Make SVN revision parsing a little more complete and reliable.

Review Request #13580 — Created Feb. 27, 2024 and submitted

Information

Review Board
release-7.x

Reviewers

The way we deal with parsing SVN revisions had two major problems.

First, SVN diffs traditionally didn't have any revision information for
binary files. I'm making a change in RBTools to add the --force
argument to svn diff, which will end up including that in the "Binary
files ... differ" line, but that needed to be added to the parser.

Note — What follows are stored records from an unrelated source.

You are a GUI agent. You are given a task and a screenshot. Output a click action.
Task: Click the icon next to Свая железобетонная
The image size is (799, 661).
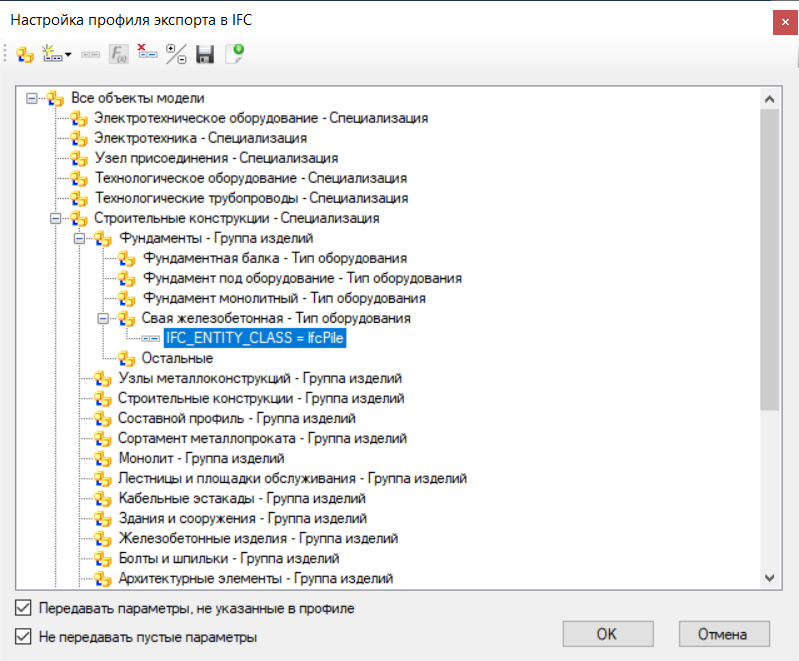click(x=126, y=318)
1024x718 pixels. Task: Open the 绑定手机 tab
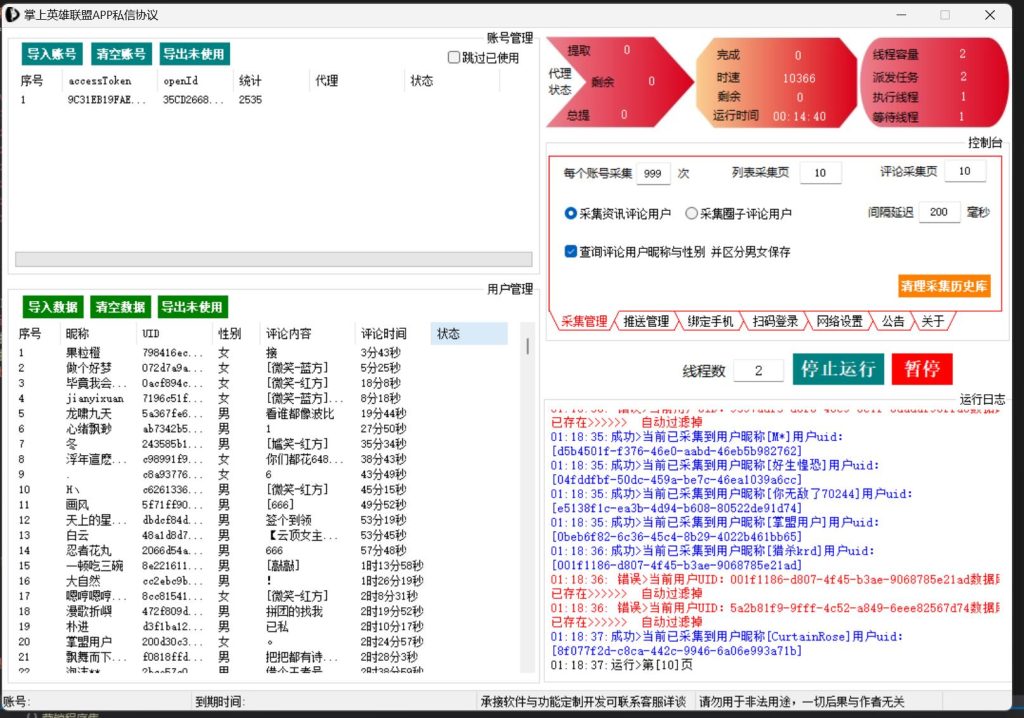[x=710, y=321]
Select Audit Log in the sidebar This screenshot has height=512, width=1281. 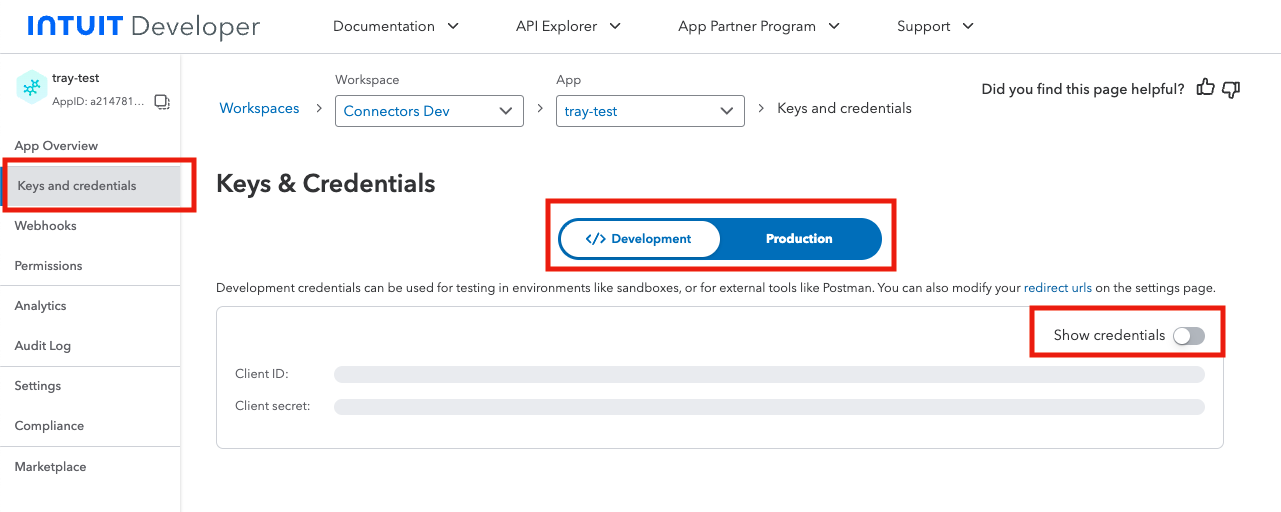tap(43, 346)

The more general problem is that we didn't have any parsed revision
information for the modified version of the file. This meant that
ParsedDiffFile.modified_file_details / FileDiff.dest_detail would
just be whatever the raw string was in the diff, whether it was a real
revision, "(nonexistent)", or "(working copy)".

Our current design of the way diffs parse is that the SCMTool's
DiffParser is responsible for most of the actual parsing. The
create_filediffs method would then call the tool's
parse_diff_revision method to do further parsing on the filename and
revision, but only for the original file/revision, not the modified.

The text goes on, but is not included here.